Suppose that you are dating a woman named Honey. She is, of course, very sweet and you like her a lot and are wondering if you should marry her. She wants to take you to meet her parents who live in Gibralter. And then you open your Bible to Psalm 81 and read verse 16
But he would feed you with the finest of the wheat,
and with honey from the rock I would satisfy you.
Should you take from that a sign that you should marry Honey who comes from the rock of Gibralter?

Now is that the context? No. But God does speak to us from time to time in that way. A verse we read seems to apply to our situation that day.

I do not want to deny this way of God speaking to us but we need to hold those lessons lightly and not base our lives on those insights. Before you propose to Honey, make sure that you have sought the wise counsel of friends. Make sure that she shares your values, especially your love for Jesus. And then take this encouragement and ask her to marry you.

Beware of those who build theologies on obscure verses. Paul warned Timothy (1 Timothy 1:3–7)
As I urged you when I was going to Macedonia, remain at Ephesus so that you may charge certain persons not to teach any different doctrine, 4 nor to devote themselves to myths and endless genealogies, which promote speculations rather than the stewardship from God that is by faith. 5 The aim of our charge is love that issues from a pure heart and a good conscience and a sincere faith. 6 Certain persons, by swerving from these, have wandered away into vain discussion, 7 desiring to be teachers of the law, without understanding either what they are saying or the things about which they make confident assertions.

When a preacher’s ego is on the line, it is not sufficient to preach Christ and him crucified. There has to be some distinct teaching that differentiates me from all other preachers. So the pastor in the Philippines preaches that when we give our lives to Jesus we are spiritually raptured and that makes it seem that he has special divine insight into heavenly things. This elevates him above other preachers and serves his ego and pocketbook.

When someone bases their teaching on an obscure verse in the Bible such as baptizing the dead or being caught up into the third heaven, back away. Paul wrote about these things but we do not really understand them and they are not so important. These were sideline comments of Paul but Paul did not spend his time preaching and teaching from these obscure verses. Paul preached Christ and Christ crucified, resurrected and coming again.
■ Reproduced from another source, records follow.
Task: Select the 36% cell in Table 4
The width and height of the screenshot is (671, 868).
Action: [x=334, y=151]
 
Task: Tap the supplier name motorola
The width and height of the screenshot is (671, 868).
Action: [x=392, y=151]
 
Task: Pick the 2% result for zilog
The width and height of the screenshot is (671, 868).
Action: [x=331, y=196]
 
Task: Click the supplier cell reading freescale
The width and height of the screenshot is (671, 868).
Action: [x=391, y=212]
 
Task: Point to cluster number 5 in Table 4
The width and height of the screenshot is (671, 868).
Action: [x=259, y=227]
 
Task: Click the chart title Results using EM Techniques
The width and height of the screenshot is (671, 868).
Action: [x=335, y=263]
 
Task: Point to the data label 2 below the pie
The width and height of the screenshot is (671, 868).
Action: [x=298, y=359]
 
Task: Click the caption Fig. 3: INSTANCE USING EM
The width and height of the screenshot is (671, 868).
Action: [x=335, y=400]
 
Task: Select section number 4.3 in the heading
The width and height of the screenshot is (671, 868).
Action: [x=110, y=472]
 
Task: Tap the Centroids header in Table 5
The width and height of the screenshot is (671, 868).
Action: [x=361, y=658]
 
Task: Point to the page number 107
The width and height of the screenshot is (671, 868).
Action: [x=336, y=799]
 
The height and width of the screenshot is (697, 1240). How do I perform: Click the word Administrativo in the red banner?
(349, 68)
He did not waste his time with an emphasis on trivial things.

Churches that center their teaching on predictions of end times, on the rapture and the millenium and the tribulation are wasting the gift of preaching and teaching. Churches that spend a lot of time talking about seed money and other techniques designed to manipulate people to give more money to the church should be avoided.
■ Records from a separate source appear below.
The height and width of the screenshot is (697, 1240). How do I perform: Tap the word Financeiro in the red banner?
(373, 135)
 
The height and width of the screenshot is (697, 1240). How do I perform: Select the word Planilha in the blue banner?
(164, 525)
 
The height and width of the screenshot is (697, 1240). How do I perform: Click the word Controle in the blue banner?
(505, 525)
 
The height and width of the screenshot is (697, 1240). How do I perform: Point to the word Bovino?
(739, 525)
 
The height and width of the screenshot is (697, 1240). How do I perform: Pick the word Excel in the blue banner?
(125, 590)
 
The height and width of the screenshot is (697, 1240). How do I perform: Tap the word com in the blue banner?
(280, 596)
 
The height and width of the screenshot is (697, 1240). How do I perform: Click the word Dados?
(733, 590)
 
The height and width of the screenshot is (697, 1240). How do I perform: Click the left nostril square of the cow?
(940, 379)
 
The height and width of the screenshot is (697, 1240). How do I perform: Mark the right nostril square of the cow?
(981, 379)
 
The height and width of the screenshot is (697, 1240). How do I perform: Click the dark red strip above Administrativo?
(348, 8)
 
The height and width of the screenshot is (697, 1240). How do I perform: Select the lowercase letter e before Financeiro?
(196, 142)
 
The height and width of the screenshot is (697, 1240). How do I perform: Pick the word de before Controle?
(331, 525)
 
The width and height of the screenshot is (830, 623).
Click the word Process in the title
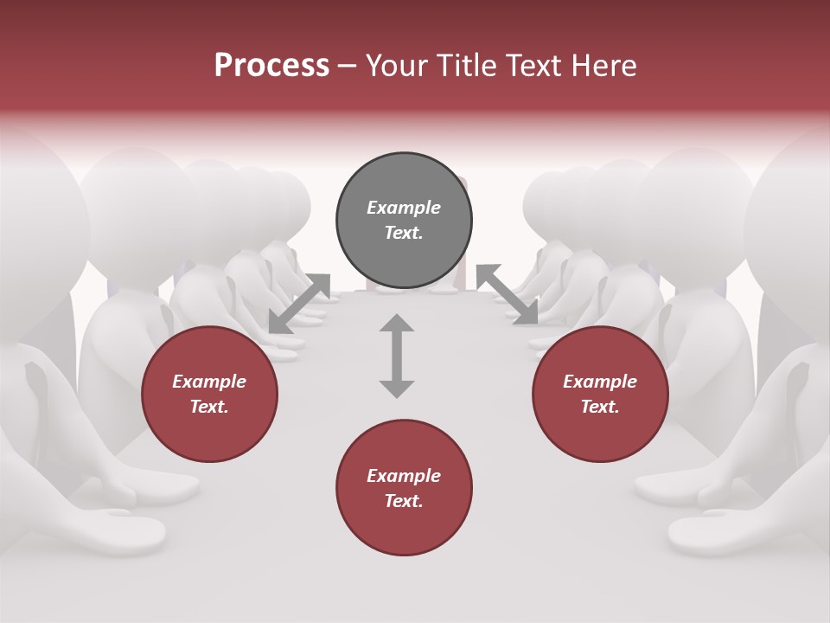point(271,66)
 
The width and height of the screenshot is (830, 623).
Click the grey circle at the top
point(404,221)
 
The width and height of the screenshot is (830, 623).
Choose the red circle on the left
point(209,395)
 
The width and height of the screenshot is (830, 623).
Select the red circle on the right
point(600,395)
Paul wrote in 2 Corinthians 4:5–6:
For what we proclaim is not ourselves, but Jesus Christ as Lord, with ourselves as your servants for Jesus’ sake. 6 For God, who said, “Let light shine out of darkness,” has shone in our hearts to give the light of the knowledge of the glory of God in the face of Jesus Christ.

The Bible is God’s gift to us. It is a remarkable book. It was written over a period of 1800 years by more than 40 people and yet it has a consistency in its presentation of God as a God of love and a God of justice. The Bible reveals to us the nature of God that pursues us and longs to bring us into relationship with Father, Son and Holy Spirit.

It is not easy to understand. It is easily misunderstood. There are many who treat it disrespectfully and use it to advance their own selfish agendas. But it continues to draw women and men, boys and girls into relationship with God.

Persevere in your study of the Bible. Hold on to the truths of the Bible while you open yourself to the new truths that God will reveal to you. As you persevere, you will have deeper and more powerful understandings and God will work to correct your misunderstandings. The Holy Spirit will use the Bible to lead you into truth.